Eventually, aided by pressure from my family and boyfriend, I decided to stop taking the medication. Truthfully, if I continued much longer I don’t know what would have happened.
While I was on Relief for only a month, it was the longest month of my entire life and one that I will never forget. What upsets me most about the whole ordeal is that my doctor didn’t mention the potential side effects at all, and certainly didn’t prepare me for what followed. Aside from antibiotics and one summer that I was on steroids for my headaches, I’d never taken a serious daily medication before. I literally didn’t know what I was getting into and I wish my doctor acted more as my advocate, not just as someone quickly writing a prescription and moving onto the next person. But healthcare and patient-doctor relationships in the U.S. is a whole other issue that I don’t even feel qualified to dive into…

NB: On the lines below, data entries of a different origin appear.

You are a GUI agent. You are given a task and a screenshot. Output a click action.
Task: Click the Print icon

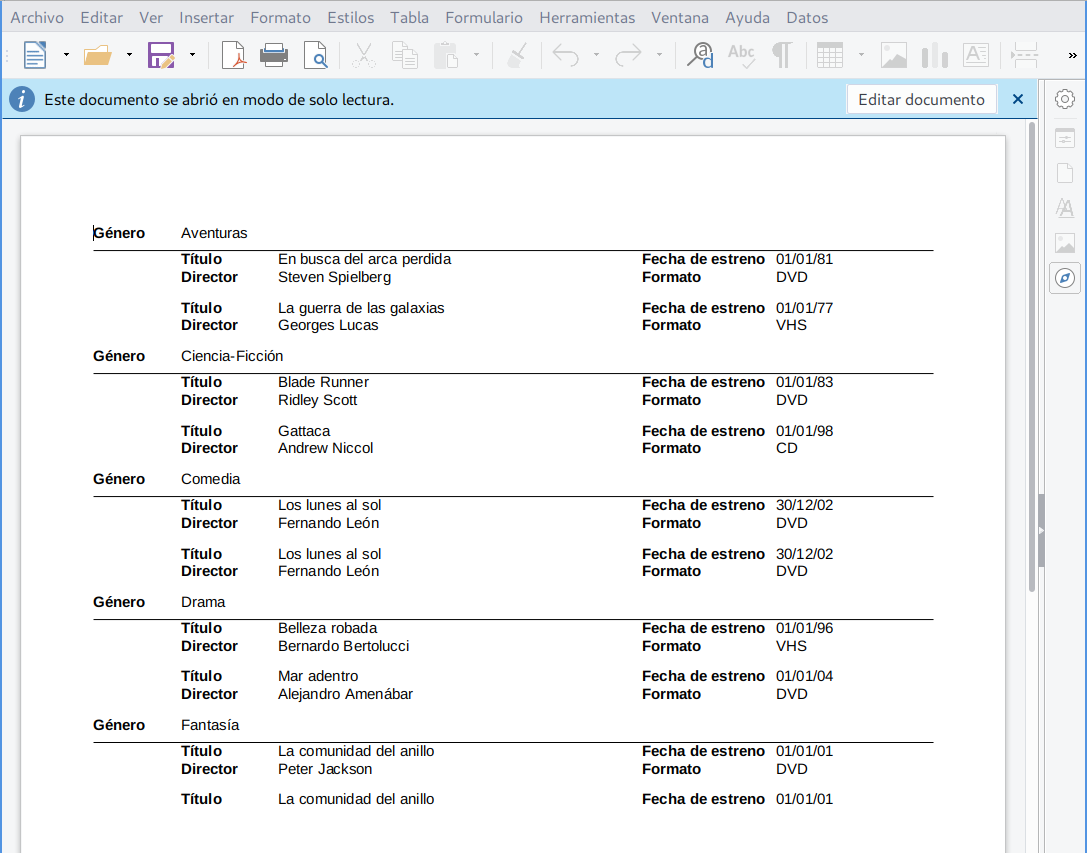(274, 55)
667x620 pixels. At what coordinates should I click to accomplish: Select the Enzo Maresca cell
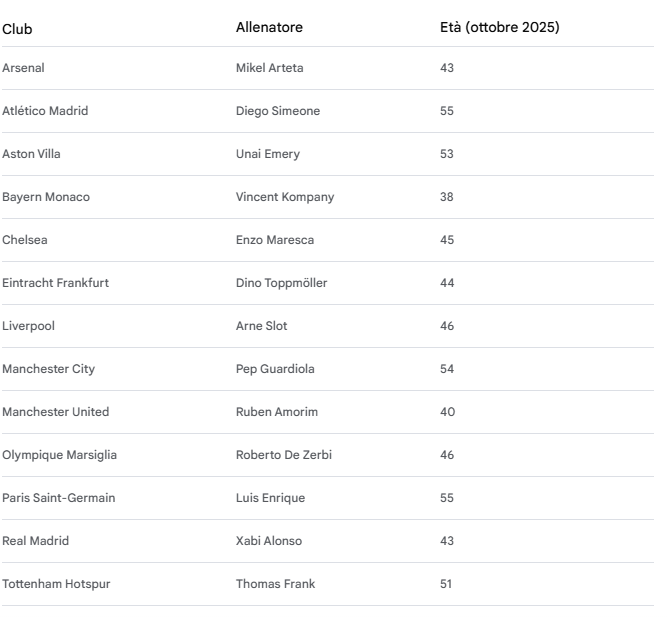pos(274,240)
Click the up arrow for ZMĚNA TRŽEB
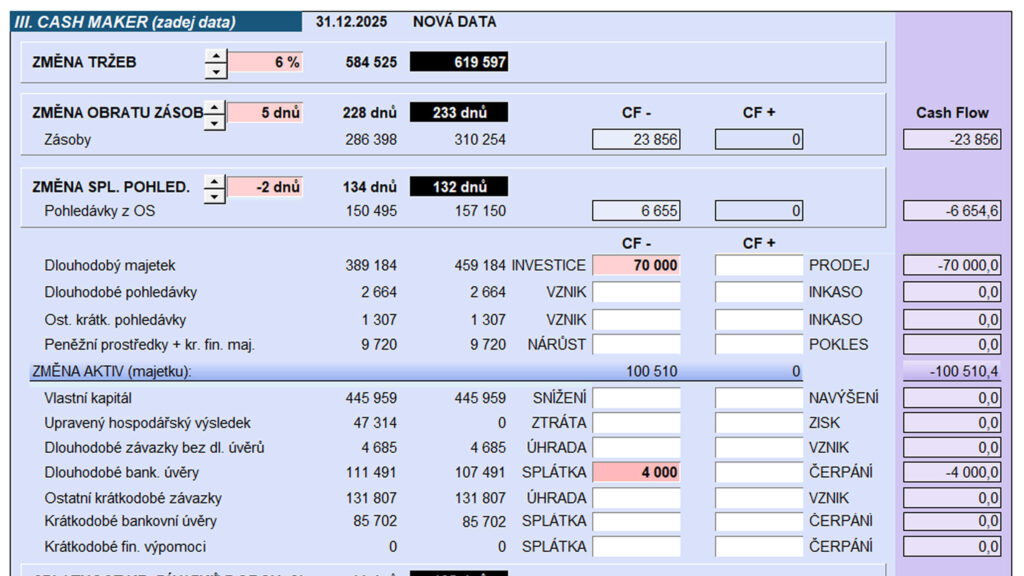This screenshot has height=576, width=1024. [x=215, y=56]
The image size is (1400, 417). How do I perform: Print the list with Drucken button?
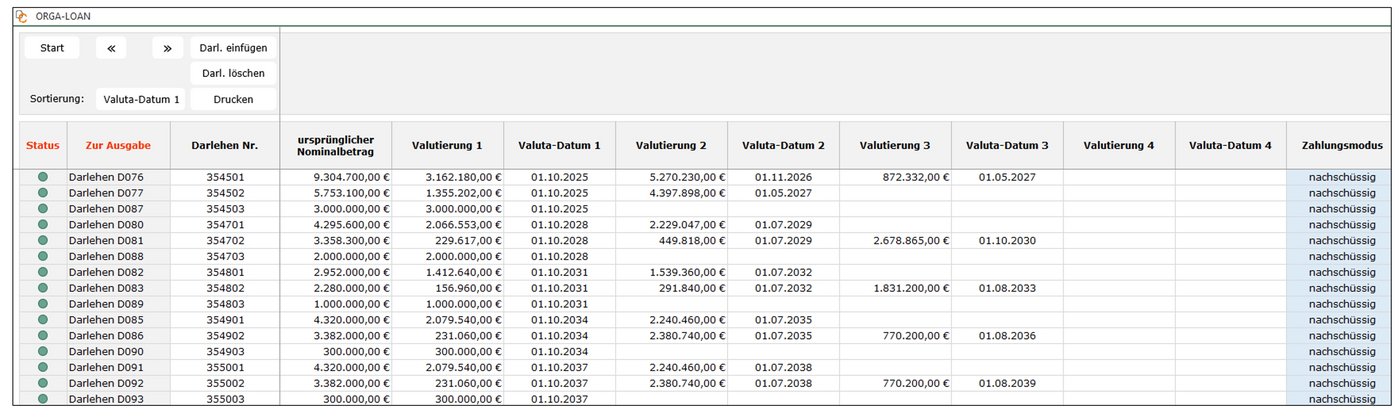coord(233,99)
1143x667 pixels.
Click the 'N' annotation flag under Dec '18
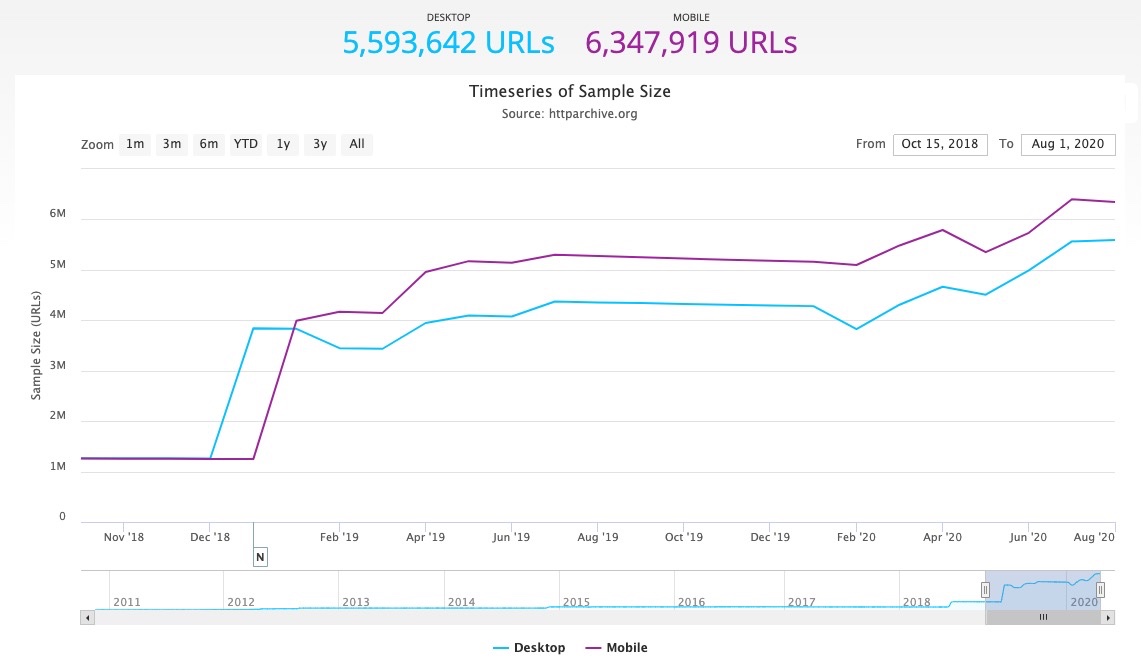tap(260, 557)
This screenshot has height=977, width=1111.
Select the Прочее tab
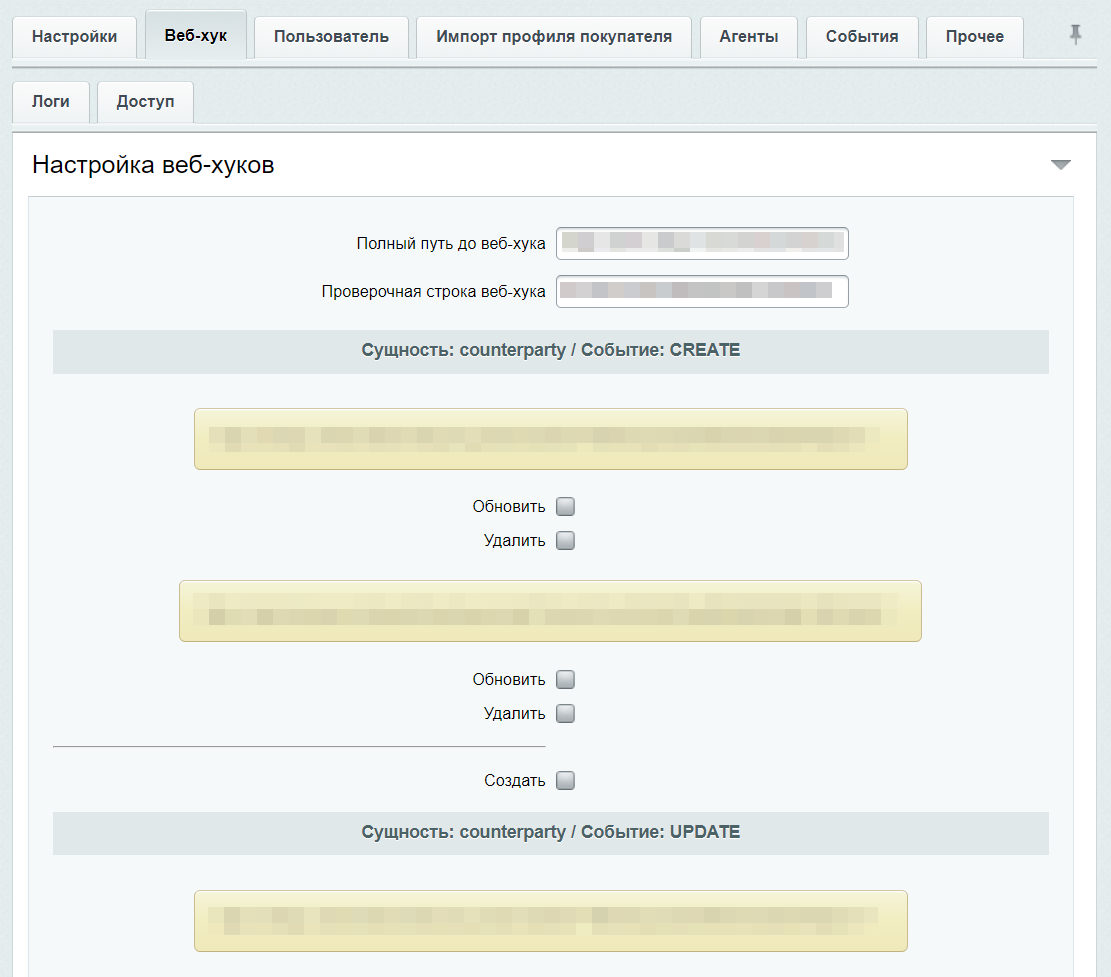click(974, 36)
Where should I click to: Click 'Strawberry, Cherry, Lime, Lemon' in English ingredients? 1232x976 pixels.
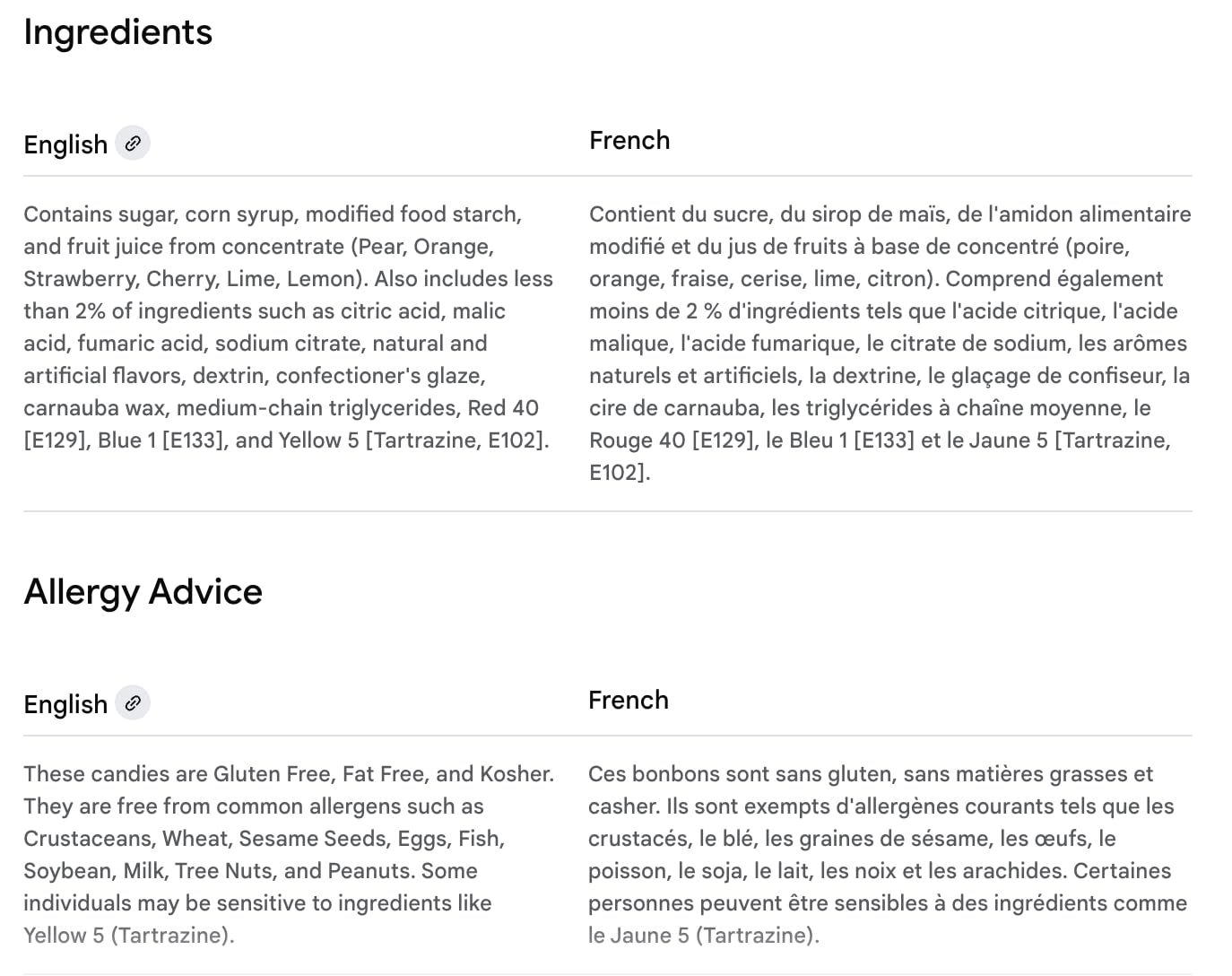tap(192, 279)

This post is not to say that the drug I took doesn’t work for some, or that medications are bad. I’ve read plenty of studies about the effectiveness of Relief, especially for those who suffer from epilepsy, and I also know just how important properly prescribed medications are and that they save lives every day. But for me, I have yet to find a medication that works for my migraines and Relief turned me off from even trying.
My experience with this medication is something that only my closest family members and friends know about, but regardless, I felt like it was time to share this story. I can’t imagine that I’m the only person in the world who wanted desperately to stay on a medication that was tearing my life apart, simply because it was improving what I went on it for in the first place. I have a post I’m working on about severe migraines coming, but what non-sufferers or even occasional sufferers don’t understand is the way in which migraines disrupt and negatively impact my life nearly every day. I needed a solution, and felt like Relief was my only option. I still need a solution, and I’m slowly figuring out what works for me.